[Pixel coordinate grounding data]
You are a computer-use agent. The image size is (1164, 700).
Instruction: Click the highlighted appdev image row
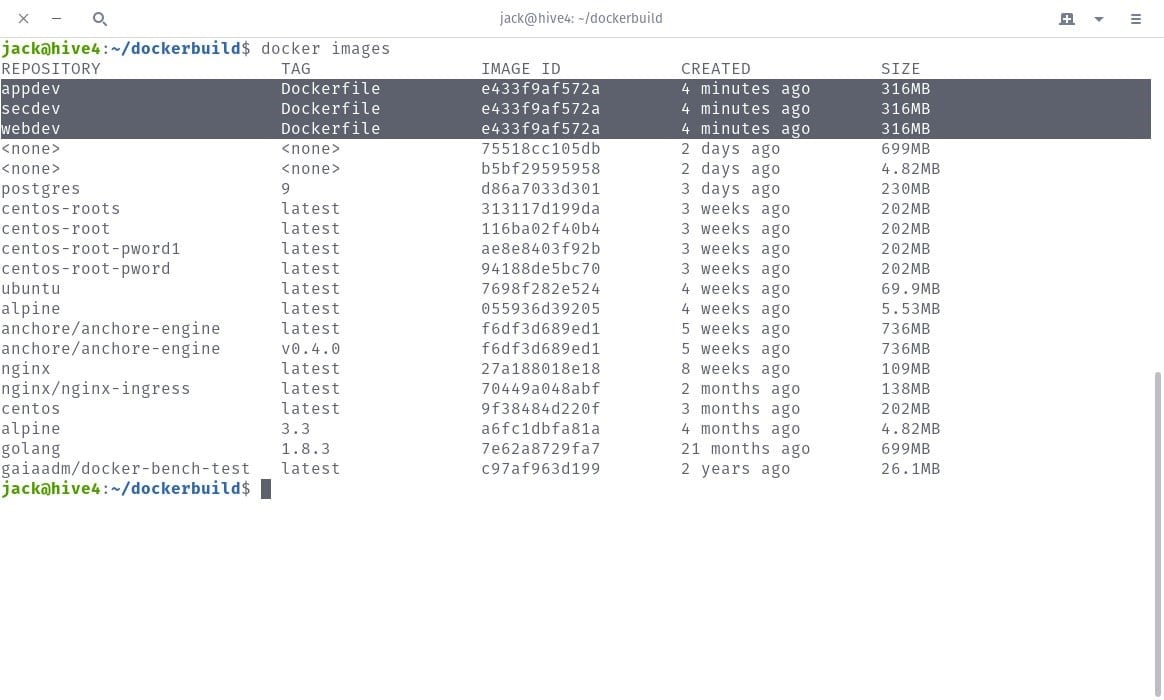pyautogui.click(x=30, y=88)
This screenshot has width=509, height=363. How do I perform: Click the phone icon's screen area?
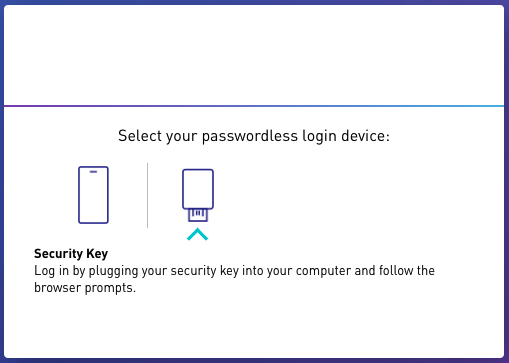pos(93,198)
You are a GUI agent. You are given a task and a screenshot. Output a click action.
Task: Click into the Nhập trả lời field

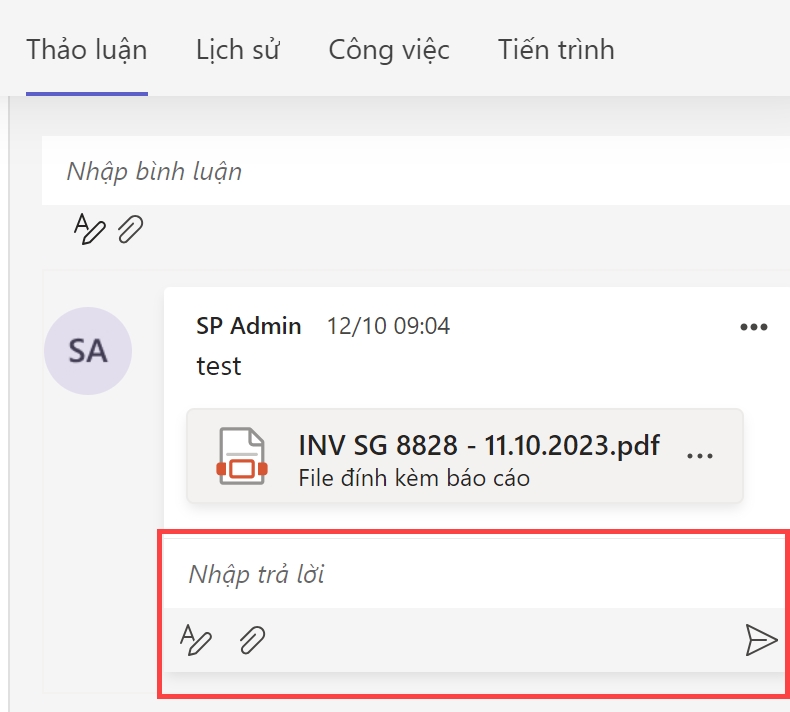coord(450,574)
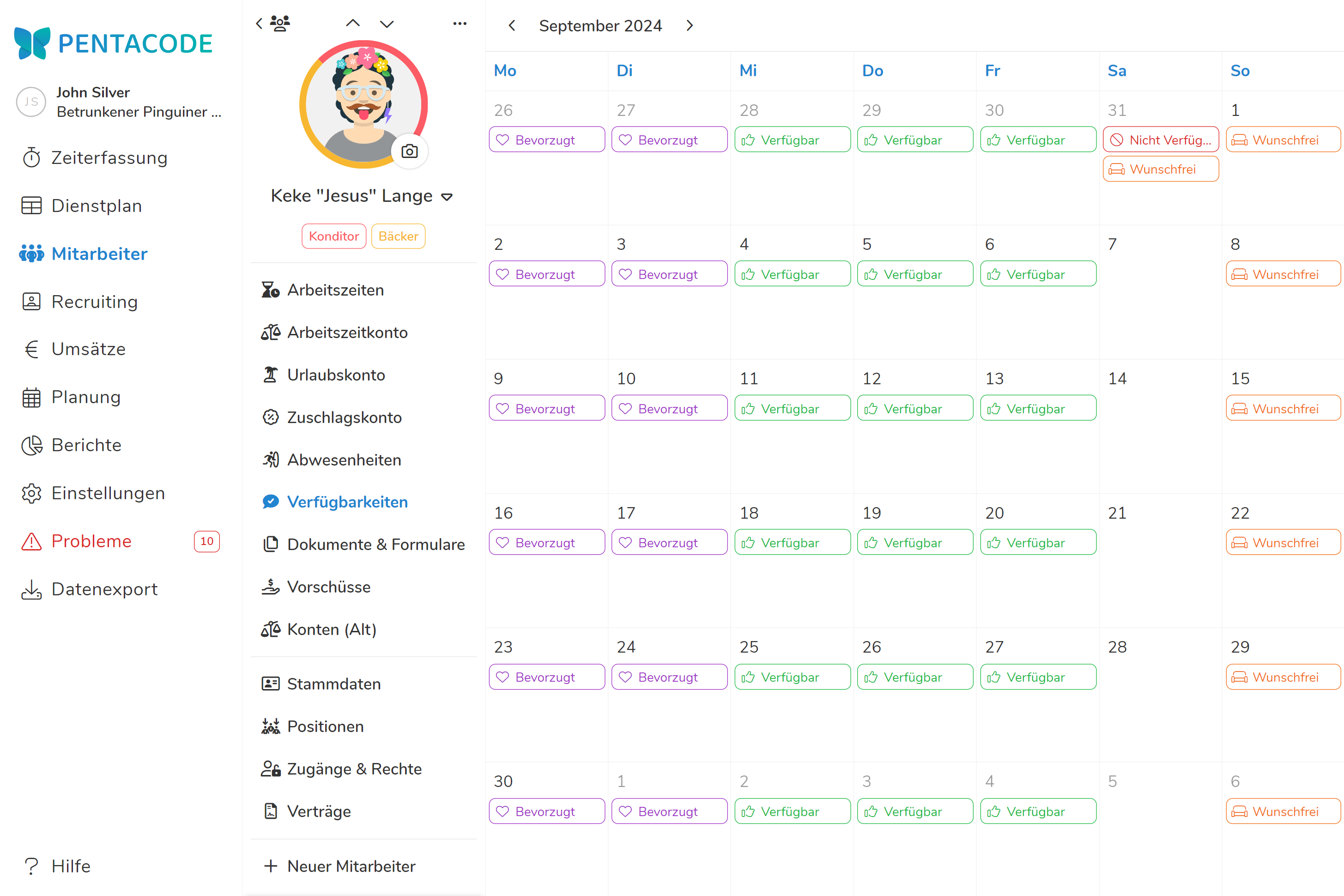The image size is (1344, 896).
Task: Click the Hilfe question mark icon
Action: 31,866
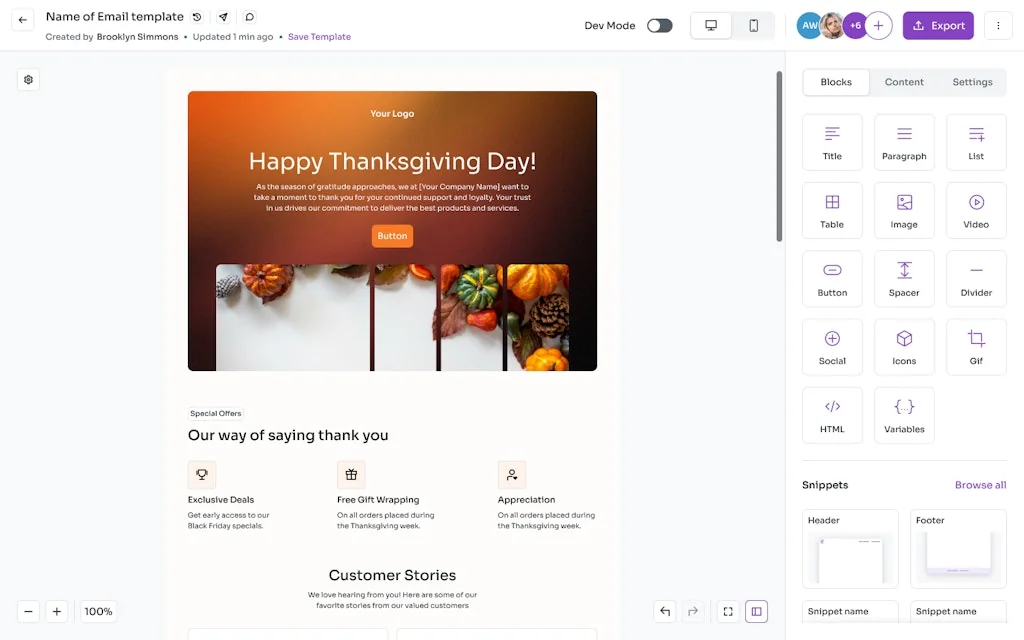This screenshot has width=1024, height=640.
Task: Insert a Spacer block
Action: point(904,279)
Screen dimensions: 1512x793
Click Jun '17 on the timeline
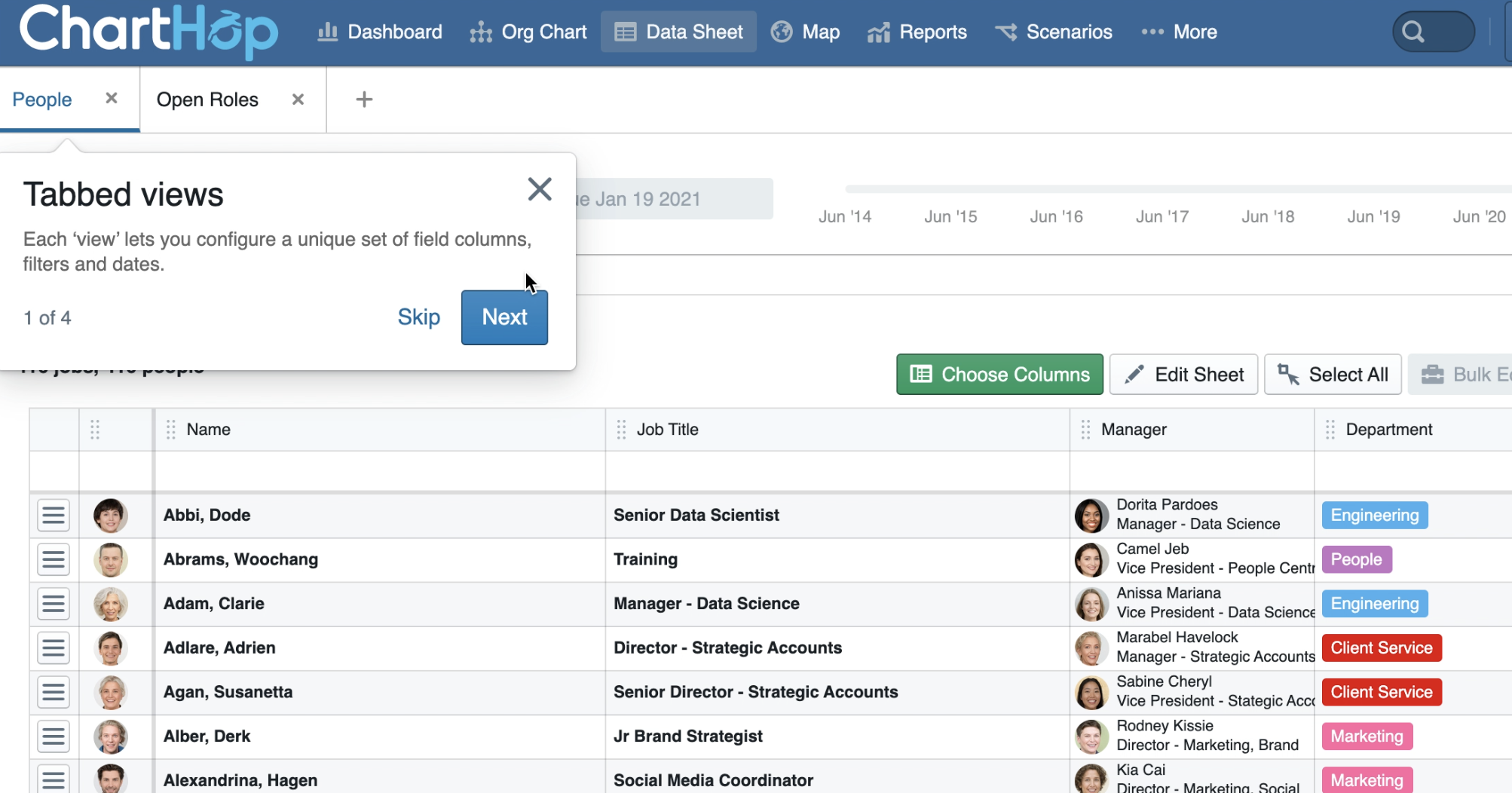(1162, 217)
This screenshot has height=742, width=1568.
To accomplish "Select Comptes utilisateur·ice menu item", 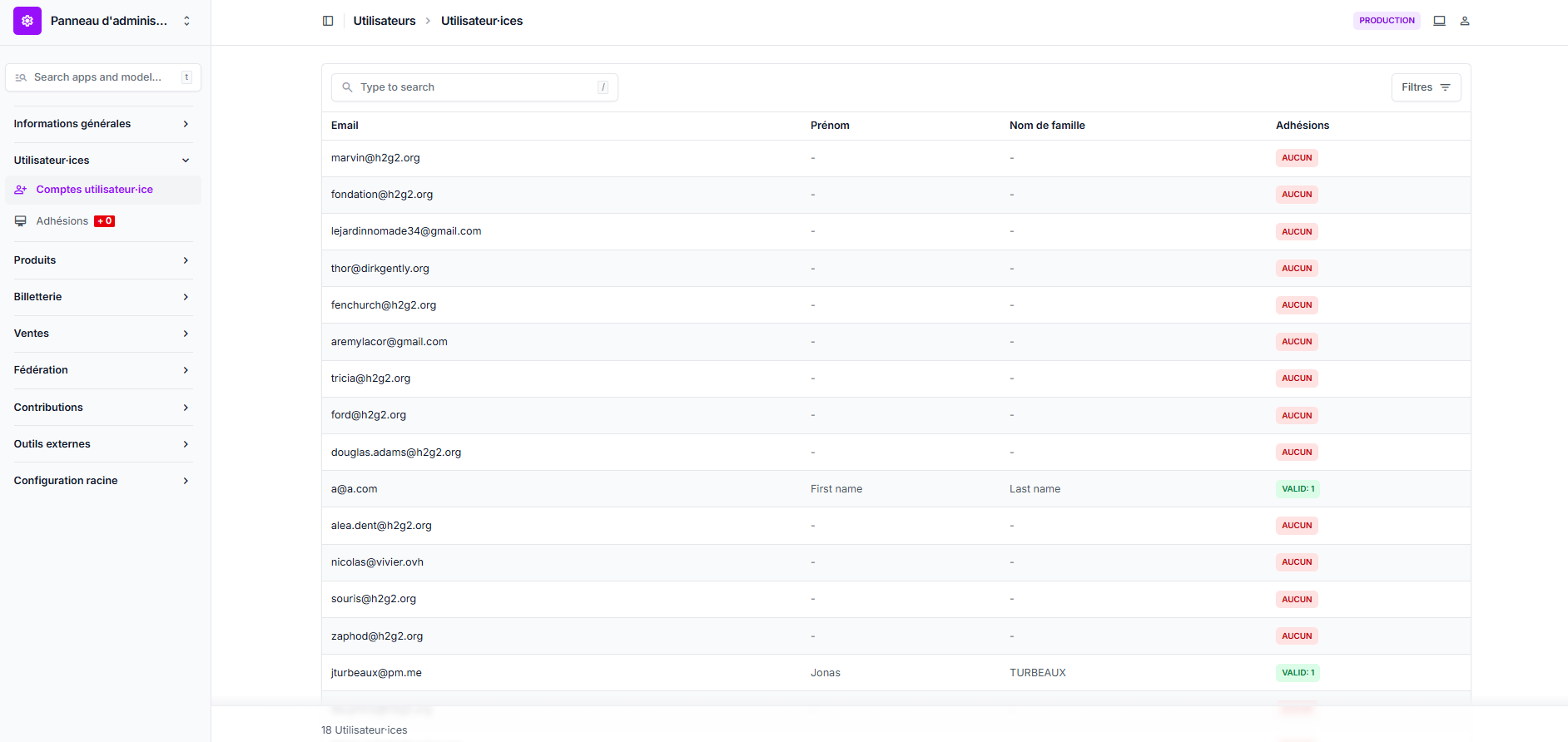I will [x=94, y=190].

◆ Your instructions
Look through the entries above. Extract each line with the word "agent".

◆ Answer space
You are a computer-use agent. The image size is (1164, 700).
You are a GUI agent. You are given a task and a screenshot. Output a click action.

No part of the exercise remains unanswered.